Italy 22-33 Scotland

In the Rome sunshine Italy and Scotland played out an end-to-end game with both teams able to walk away with plenty of positives but also some negatives to work on going into the final round of the Championship. Scotland hit 30+ points on the road for just the second time in the last six campaigns (also vs. England in 2019) but also conceded 22 points. Only once since the beginning of 2009 have they conceded more against the Azzurri in the Championship.

The theme of ‘good in attack, leaky in defence’ was also visible in the tackle area, with both sides beating plenty of defenders – the flip side of that, though, is that it means a lot of missed tackles. Scotland’s tally of 40 defenders beaten was the sixth most in a game in Six Nations history and the second-most by an away team (France 55 vs. Italy in 2017) while Italy’s tally of 29 was their highest single-game tally in the Championship.

In total there were 69 defenders beaten (or 69 missed tackles if you’re a glass-half-empty sort of person). Only two Six Nations games have seen more, with either Scotland or Italy involved in both those matches. Unsurprisingly the dramatic 38-38 draw between England and Scotland in 2019 tops the charts, while Italy’s defeat to France in their debut season in the Six Nations saw the second most tackles evaded.
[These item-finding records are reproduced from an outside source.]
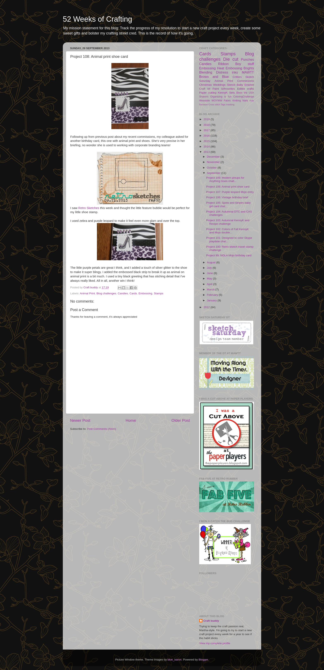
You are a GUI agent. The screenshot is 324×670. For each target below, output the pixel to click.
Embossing (145, 293)
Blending (205, 72)
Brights (249, 68)
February (213, 294)
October (212, 167)
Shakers (203, 96)
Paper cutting (207, 92)
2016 (207, 135)
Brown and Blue (214, 76)
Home (131, 420)
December (213, 156)
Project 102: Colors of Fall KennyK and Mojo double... (227, 231)
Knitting (236, 100)
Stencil (231, 84)
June (210, 273)
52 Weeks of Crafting (97, 19)
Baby (240, 84)
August (211, 262)
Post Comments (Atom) (101, 428)
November (213, 162)
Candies (123, 293)
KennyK (223, 92)
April (210, 284)
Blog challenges (106, 293)
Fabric (227, 100)
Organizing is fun (220, 96)
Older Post (181, 420)
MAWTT (248, 72)
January (212, 300)
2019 (207, 119)
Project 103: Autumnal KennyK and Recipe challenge (227, 222)
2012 (207, 307)
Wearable (204, 100)
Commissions (245, 80)
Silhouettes (228, 88)
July (210, 267)
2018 (207, 124)
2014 (207, 146)
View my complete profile (214, 643)
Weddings (219, 84)
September (214, 173)
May (210, 278)
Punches (247, 59)
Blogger (203, 659)
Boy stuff (244, 64)
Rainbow (203, 104)
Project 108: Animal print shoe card (227, 186)
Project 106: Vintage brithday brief (227, 197)
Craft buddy (211, 620)
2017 (207, 130)
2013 (207, 151)
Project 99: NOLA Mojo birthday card (228, 255)
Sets (232, 92)
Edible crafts (245, 88)
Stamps (158, 293)
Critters (237, 76)
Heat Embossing (229, 68)
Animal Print (87, 293)
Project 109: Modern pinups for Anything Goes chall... (225, 179)
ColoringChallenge (243, 96)
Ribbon (223, 64)
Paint (215, 88)
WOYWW (217, 100)
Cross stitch (214, 104)
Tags (223, 104)
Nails (245, 100)
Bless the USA (245, 92)
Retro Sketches (88, 208)
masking (230, 104)
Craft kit (204, 88)
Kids (252, 100)
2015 (207, 141)
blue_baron (175, 659)
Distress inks (227, 72)
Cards (133, 293)
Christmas (205, 84)
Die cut (230, 59)
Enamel (249, 84)
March (211, 289)
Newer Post (80, 420)
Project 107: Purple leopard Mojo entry (230, 192)
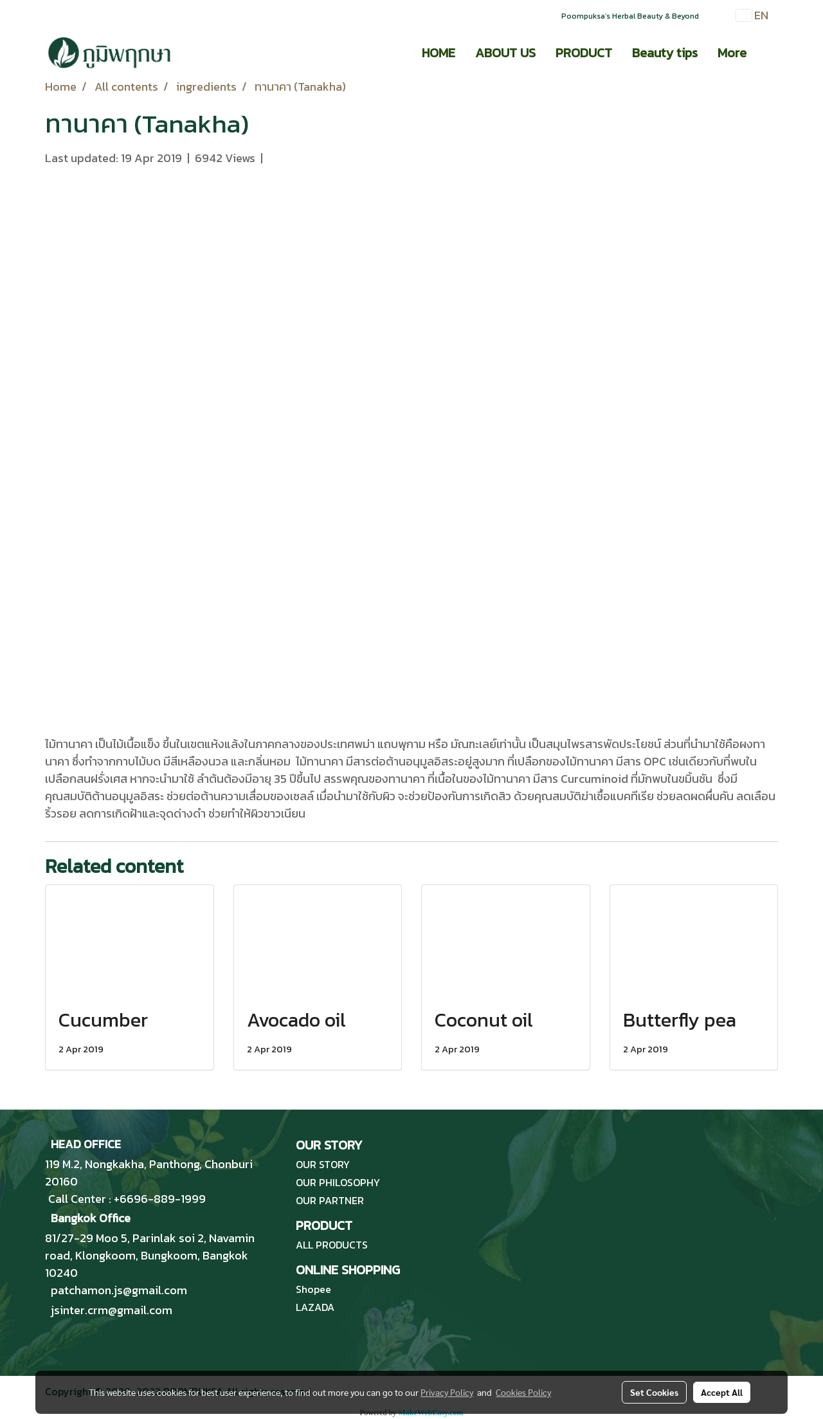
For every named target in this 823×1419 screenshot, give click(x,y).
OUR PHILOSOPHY (338, 1182)
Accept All (722, 1392)
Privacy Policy (447, 1392)
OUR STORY (323, 1164)
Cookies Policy (523, 1392)
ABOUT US (505, 52)
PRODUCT (584, 52)
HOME (438, 52)
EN (752, 15)
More (732, 52)
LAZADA (315, 1307)
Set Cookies (654, 1392)
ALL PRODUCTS (332, 1244)
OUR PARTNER (330, 1200)
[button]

Six Nations - most defenders beaten in one game

The final quarter of the game will be the period that the Azzurri will have taken most heart from. After staring down a record home defeat against Scotland they rallied to finish just 11 points behind, with Ange Capuozzo making an exciting cameo from the bench, beating five defenders and scoring two tries. The 22-year-old now accounts for 50% of Italy’s tries in 2022 overall. Only Monty Ioane (8) beat more defenders than Capuozzo against Scotland and Ioane’s tally was the joint second-most by an Azzurri player in a Six Nations game (after Ramiro Pez’s 9 vs. England in 2003), showing just how impressive Capuozzo’s numbers were.


England 15-32 Ireland

The biggest talking point from the final clash of the weekend came after just 82 seconds at Twickenham, with Charlie Ewels clashing heads with his opposite number James Ryan and picking up the quickest red card in Six Nations history. Interestingly, the three earliest red cards in the Championship have all come in the last two editions with Ireland being involved in each of those games.

Fastest Red Cards - six nations

Given the circumstances, Ireland dominated most of the statistics, but England hung in there and through a combination of scrum dominance and Irish indiscipline went into the final 15 minutes of the game level at 15-15.

For Ireland, it was a day to forget at the set piece, conceding six penalties in total – only three teams have conceded more in a match in the Championship over the last 10 years. If Ireland fans felt a sense of déjà vu it was because the game sitting at the top of that list was a St. Patrick’s Day nightmare back in 2012, also against England at Twickenham.

Six Nations Last 10 Years:

DateTeamOppositionScrum Penalties Conceded
17/03/2012IrelandEngland9
27/02/2016ItalyScotland7
18/03/2017WalesFrance7
09/02/2013WalesFrance6
15/03/2015ItalyFrance6
12/03/2022IrelandEngland6

However, Ireland rallied in the final quarter of the game, finishing strongly with two tries and a bonus point which had perhaps looked unlikely midway through the second half.